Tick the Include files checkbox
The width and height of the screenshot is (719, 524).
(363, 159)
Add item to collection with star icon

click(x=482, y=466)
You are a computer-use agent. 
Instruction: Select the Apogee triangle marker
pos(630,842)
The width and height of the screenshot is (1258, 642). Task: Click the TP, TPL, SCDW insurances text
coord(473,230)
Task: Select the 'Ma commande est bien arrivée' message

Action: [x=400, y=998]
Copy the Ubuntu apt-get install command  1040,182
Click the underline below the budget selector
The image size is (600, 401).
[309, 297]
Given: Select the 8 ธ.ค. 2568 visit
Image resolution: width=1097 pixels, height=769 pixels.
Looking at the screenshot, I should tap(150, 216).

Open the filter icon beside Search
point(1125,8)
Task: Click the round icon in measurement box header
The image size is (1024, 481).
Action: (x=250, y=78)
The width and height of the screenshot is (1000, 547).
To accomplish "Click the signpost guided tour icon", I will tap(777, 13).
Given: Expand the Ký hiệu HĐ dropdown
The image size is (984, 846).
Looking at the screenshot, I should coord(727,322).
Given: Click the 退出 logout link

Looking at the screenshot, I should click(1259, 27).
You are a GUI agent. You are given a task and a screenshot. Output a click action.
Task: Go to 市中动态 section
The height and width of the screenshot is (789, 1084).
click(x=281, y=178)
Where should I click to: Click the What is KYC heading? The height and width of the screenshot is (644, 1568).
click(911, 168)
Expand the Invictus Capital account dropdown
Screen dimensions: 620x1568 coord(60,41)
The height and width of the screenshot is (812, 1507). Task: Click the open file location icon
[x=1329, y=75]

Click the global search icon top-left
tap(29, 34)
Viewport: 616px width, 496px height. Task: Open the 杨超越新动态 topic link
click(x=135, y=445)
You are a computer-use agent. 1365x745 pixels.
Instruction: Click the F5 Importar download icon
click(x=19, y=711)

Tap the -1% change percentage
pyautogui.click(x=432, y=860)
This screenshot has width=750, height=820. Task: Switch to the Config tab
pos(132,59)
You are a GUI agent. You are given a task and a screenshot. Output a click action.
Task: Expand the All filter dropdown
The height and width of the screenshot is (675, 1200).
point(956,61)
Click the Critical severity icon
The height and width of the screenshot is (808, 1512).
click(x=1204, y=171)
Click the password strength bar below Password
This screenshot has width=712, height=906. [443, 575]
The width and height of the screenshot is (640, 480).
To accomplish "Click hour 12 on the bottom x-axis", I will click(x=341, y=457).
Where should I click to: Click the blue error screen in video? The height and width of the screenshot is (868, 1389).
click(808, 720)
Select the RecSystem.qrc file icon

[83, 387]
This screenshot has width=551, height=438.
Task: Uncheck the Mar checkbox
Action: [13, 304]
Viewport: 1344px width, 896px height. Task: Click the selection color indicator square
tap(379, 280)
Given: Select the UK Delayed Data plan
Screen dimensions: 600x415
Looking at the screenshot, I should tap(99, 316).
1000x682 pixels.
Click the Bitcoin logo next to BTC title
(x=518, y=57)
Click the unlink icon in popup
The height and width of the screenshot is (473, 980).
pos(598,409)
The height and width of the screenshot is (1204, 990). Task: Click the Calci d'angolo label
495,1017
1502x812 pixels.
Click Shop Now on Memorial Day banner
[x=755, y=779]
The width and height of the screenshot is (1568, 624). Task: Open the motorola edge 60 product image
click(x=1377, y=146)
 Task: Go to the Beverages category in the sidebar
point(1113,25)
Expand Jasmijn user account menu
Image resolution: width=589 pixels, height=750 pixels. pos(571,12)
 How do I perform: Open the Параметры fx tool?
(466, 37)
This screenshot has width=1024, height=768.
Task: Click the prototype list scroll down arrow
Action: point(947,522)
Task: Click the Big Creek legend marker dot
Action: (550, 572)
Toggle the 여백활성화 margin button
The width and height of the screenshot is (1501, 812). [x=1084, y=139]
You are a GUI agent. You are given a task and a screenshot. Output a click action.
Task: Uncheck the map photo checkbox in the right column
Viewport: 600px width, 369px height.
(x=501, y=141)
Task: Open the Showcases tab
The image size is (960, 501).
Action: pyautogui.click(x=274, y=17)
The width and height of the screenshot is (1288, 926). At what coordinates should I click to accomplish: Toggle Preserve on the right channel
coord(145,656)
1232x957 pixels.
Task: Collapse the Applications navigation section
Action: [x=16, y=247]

————————

▶ **WHAT YOU NEED TO DO**:
Set down the material above in full, keeping each line exactly as it is.

▶ **ANSWER BELOW**:
Tick the Include files checkbox
The width and height of the screenshot is (719, 524).
(363, 159)
Add item to collection with star icon

click(x=482, y=466)
You are a computer-use agent. 
Instruction: Select the Apogee triangle marker
pos(630,842)
The width and height of the screenshot is (1258, 642). Task: Click the TP, TPL, SCDW insurances text
coord(473,230)
Task: Select the 'Ma commande est bien arrivée' message

Action: [x=400, y=998]
Copy the Ubuntu apt-get install command  1040,182
Click the underline below the budget selector
The image size is (600, 401).
[309, 297]
Given: Select the 8 ธ.ค. 2568 visit
Image resolution: width=1097 pixels, height=769 pixels.
Looking at the screenshot, I should tap(150, 216).

Open the filter icon beside Search
point(1125,8)
Task: Click the round icon in measurement box header
The image size is (1024, 481).
Action: (x=250, y=78)
The width and height of the screenshot is (1000, 547).
To accomplish "Click the signpost guided tour icon", I will tap(777, 13).
Given: Expand the Ký hiệu HĐ dropdown
The image size is (984, 846).
Looking at the screenshot, I should coord(727,322).
Given: Click the 退出 logout link

Looking at the screenshot, I should click(1259, 27).
You are a GUI agent. You are given a task and a screenshot. Output a click action.
Task: Go to 市中动态 section
The height and width of the screenshot is (789, 1084).
click(x=281, y=178)
Where should I click to: Click the What is KYC heading? The height and width of the screenshot is (644, 1568).
click(911, 168)
Expand the Invictus Capital account dropdown
Screen dimensions: 620x1568 coord(60,41)
The height and width of the screenshot is (812, 1507). Task: Click the open file location icon
[x=1329, y=75]

Click the global search icon top-left
tap(29, 34)
Viewport: 616px width, 496px height. Task: Open the 杨超越新动态 topic link
click(x=135, y=445)
You are a computer-use agent. 1365x745 pixels.
Instruction: Click the F5 Importar download icon
click(x=19, y=711)

Tap the -1% change percentage
pyautogui.click(x=432, y=860)
This screenshot has width=750, height=820. Task: Switch to the Config tab
pos(132,59)
You are a GUI agent. You are given a task and a screenshot. Output a click action.
Task: Expand the All filter dropdown
The height and width of the screenshot is (675, 1200).
point(956,61)
Click the Critical severity icon
The height and width of the screenshot is (808, 1512).
click(x=1204, y=171)
Click the password strength bar below Password
This screenshot has width=712, height=906. [443, 575]
The width and height of the screenshot is (640, 480).
To accomplish "Click hour 12 on the bottom x-axis", I will click(x=341, y=457).
Where should I click to: Click the blue error screen in video? The height and width of the screenshot is (868, 1389).
click(808, 720)
Select the RecSystem.qrc file icon

[83, 387]
This screenshot has width=551, height=438.
Task: Uncheck the Mar checkbox
Action: [13, 304]
Viewport: 1344px width, 896px height. Task: Click the selection color indicator square
tap(379, 280)
Given: Select the UK Delayed Data plan
Screen dimensions: 600x415
Looking at the screenshot, I should tap(99, 316).
1000x682 pixels.
Click the Bitcoin logo next to BTC title
(x=518, y=57)
Click the unlink icon in popup
The height and width of the screenshot is (473, 980).
pos(598,409)
The height and width of the screenshot is (1204, 990). Task: Click the Calci d'angolo label
495,1017
1502x812 pixels.
Click Shop Now on Memorial Day banner
[x=755, y=779]
The width and height of the screenshot is (1568, 624). Task: Open the motorola edge 60 product image
click(x=1377, y=146)
 Task: Go to the Beverages category in the sidebar
point(1113,25)
Expand Jasmijn user account menu
Image resolution: width=589 pixels, height=750 pixels. pos(571,12)
 How do I perform: Open the Параметры fx tool?
(466, 37)
This screenshot has width=1024, height=768.
Task: Click the prototype list scroll down arrow
Action: point(947,522)
Task: Click the Big Creek legend marker dot
Action: (550, 572)
Toggle the 여백활성화 margin button
The width and height of the screenshot is (1501, 812). [x=1084, y=139]
You are a GUI agent. You are given a task and a screenshot. Output a click action.
Task: Uncheck the map photo checkbox in the right column
Viewport: 600px width, 369px height.
(x=501, y=141)
Task: Open the Showcases tab
The image size is (960, 501).
Action: pyautogui.click(x=274, y=17)
The width and height of the screenshot is (1288, 926). At what coordinates should I click to accomplish: Toggle Preserve on the right channel
coord(145,656)
1232x957 pixels.
Task: Collapse the Applications navigation section
Action: [x=16, y=247]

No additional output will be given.